[START OF Supplied records]

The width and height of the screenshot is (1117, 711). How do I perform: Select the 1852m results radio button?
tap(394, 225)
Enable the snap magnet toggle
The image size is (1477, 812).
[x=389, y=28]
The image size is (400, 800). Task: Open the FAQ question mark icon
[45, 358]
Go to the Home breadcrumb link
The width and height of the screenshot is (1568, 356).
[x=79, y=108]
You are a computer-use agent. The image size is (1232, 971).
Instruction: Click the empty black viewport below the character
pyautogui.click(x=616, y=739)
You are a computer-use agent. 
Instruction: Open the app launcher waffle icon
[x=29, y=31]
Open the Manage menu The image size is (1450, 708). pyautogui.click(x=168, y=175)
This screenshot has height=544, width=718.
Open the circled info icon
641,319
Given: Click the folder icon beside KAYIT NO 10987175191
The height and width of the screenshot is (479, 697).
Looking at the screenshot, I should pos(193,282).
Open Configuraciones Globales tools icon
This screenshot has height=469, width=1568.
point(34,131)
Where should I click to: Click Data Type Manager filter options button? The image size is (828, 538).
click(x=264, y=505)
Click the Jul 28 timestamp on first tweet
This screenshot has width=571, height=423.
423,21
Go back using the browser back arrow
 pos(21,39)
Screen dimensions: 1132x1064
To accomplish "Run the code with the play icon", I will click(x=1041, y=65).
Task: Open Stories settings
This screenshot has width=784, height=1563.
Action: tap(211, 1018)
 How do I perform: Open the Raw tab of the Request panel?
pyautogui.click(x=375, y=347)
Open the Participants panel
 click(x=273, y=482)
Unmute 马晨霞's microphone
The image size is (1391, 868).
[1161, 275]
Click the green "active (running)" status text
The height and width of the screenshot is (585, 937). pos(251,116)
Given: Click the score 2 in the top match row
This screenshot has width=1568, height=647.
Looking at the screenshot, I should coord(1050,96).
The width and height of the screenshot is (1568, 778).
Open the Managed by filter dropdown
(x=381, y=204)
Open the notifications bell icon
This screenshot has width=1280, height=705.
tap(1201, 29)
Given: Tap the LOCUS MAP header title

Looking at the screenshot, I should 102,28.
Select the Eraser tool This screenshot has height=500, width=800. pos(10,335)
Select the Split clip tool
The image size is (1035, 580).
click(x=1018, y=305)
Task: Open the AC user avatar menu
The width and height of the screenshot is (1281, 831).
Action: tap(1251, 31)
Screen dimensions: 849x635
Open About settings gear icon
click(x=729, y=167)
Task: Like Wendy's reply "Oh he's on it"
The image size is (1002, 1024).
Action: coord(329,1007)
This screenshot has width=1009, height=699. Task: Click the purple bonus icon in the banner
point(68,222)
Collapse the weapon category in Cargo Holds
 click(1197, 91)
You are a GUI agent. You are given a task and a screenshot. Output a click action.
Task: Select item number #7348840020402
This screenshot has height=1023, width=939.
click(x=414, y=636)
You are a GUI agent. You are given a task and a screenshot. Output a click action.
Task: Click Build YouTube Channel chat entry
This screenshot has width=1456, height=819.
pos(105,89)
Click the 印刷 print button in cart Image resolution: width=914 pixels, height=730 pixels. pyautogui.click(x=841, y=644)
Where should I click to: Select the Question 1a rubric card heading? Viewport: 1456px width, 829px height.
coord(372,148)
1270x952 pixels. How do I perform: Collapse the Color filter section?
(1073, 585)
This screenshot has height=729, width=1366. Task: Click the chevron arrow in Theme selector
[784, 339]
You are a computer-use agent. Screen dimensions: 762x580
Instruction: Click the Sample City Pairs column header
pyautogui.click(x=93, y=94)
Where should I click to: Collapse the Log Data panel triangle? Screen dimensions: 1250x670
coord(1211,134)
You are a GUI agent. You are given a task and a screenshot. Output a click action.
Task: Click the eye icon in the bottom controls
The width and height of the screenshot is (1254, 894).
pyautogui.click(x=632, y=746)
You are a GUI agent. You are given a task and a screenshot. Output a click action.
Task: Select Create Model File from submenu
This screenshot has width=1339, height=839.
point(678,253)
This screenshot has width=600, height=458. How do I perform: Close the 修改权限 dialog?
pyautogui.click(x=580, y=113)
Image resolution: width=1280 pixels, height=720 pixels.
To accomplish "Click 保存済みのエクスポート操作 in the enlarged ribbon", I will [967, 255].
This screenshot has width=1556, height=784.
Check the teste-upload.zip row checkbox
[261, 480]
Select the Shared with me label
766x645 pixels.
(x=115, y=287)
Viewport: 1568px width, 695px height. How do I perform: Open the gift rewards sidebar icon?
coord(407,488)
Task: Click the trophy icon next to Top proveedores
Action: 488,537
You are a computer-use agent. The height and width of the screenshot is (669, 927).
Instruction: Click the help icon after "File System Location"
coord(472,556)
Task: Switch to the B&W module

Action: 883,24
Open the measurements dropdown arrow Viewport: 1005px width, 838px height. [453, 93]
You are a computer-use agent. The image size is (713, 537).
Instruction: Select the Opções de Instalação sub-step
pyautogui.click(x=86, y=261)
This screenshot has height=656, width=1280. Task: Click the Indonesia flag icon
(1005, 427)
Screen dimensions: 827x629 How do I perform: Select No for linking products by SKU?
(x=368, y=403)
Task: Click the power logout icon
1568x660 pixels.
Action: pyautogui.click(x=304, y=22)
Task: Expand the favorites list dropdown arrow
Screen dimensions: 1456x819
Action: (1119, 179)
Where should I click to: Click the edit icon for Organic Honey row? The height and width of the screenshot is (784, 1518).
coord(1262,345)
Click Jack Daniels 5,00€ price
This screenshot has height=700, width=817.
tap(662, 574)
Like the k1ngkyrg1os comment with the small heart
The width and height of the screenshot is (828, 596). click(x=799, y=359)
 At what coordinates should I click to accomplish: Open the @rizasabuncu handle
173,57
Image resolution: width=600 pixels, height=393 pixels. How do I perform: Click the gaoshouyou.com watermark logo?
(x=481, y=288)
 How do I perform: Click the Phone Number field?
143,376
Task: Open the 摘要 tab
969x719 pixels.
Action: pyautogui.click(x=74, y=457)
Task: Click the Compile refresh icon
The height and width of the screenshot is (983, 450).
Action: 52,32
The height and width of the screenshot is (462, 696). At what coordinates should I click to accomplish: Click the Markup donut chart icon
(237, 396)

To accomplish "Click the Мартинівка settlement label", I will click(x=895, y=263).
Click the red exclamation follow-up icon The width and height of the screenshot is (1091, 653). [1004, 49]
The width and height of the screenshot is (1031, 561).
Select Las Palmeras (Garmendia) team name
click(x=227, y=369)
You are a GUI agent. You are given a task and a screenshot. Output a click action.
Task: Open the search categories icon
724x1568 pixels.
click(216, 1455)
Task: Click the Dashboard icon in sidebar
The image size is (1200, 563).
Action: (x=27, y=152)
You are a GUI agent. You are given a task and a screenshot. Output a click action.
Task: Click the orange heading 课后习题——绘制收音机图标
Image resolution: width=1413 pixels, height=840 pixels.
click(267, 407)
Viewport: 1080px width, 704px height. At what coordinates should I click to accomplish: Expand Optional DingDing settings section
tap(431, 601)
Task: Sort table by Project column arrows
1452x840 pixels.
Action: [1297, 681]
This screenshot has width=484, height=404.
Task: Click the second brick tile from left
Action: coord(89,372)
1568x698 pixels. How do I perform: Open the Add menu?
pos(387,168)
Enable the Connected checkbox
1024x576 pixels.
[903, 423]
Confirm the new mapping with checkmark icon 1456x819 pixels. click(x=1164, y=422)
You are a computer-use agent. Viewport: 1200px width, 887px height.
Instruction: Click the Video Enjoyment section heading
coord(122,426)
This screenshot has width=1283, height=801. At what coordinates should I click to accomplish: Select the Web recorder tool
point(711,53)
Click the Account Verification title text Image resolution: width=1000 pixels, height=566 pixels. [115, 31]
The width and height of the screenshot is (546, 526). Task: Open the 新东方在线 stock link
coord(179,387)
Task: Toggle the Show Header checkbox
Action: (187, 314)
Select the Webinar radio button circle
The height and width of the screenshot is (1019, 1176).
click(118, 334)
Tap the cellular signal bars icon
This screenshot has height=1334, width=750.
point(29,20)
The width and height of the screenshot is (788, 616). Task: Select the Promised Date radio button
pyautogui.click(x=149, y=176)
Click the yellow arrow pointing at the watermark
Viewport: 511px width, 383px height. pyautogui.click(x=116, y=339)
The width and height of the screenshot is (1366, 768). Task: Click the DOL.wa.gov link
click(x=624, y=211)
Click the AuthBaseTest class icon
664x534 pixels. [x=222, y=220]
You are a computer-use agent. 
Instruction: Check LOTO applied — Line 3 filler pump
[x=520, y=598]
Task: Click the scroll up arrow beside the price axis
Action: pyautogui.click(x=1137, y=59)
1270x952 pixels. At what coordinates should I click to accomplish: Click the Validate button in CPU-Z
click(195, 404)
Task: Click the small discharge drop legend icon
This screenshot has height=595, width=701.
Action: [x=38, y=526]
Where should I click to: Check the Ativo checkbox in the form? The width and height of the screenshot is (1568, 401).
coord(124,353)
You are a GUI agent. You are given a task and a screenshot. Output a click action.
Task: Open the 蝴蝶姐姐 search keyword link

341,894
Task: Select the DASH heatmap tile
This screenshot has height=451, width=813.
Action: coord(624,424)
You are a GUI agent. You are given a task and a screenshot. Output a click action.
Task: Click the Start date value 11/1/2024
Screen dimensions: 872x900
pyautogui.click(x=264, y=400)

[END OF Supplied records]

Task to carry out
Reproduce verbatim the lines beginning with the line containing "Image resolution: width=600" and ending with the line containing "coord(122,426)", both included.

Task solution
Image resolution: width=600 pixels, height=393 pixels. How do I perform: Click the gaoshouyou.com watermark logo?
(x=481, y=288)
 How do I perform: Click the Phone Number field?
143,376
Task: Open the 摘要 tab
969x719 pixels.
Action: pyautogui.click(x=74, y=457)
Task: Click the Compile refresh icon
The height and width of the screenshot is (983, 450).
Action: 52,32
The height and width of the screenshot is (462, 696). At what coordinates should I click to accomplish: Click the Markup donut chart icon
(237, 396)

To accomplish "Click the Мартинівка settlement label", I will click(x=895, y=263).
Click the red exclamation follow-up icon The width and height of the screenshot is (1091, 653). [1004, 49]
The width and height of the screenshot is (1031, 561).
Select Las Palmeras (Garmendia) team name
click(x=227, y=369)
You are a GUI agent. You are given a task and a screenshot. Output a click action.
Task: Open the search categories icon
724x1568 pixels.
click(216, 1455)
Task: Click the Dashboard icon in sidebar
The image size is (1200, 563).
Action: (x=27, y=152)
You are a GUI agent. You are given a task and a screenshot. Output a click action.
Task: Click the orange heading 课后习题——绘制收音机图标
Image resolution: width=1413 pixels, height=840 pixels.
click(267, 407)
Viewport: 1080px width, 704px height. At what coordinates should I click to accomplish: Expand Optional DingDing settings section
tap(431, 601)
Task: Sort table by Project column arrows
1452x840 pixels.
Action: [1297, 681]
This screenshot has width=484, height=404.
Task: Click the second brick tile from left
Action: coord(89,372)
1568x698 pixels. How do I perform: Open the Add menu?
pos(387,168)
Enable the Connected checkbox
1024x576 pixels.
[903, 423]
Confirm the new mapping with checkmark icon 1456x819 pixels. click(x=1164, y=422)
You are a computer-use agent. Viewport: 1200px width, 887px height.
Instruction: Click the Video Enjoyment section heading
coord(122,426)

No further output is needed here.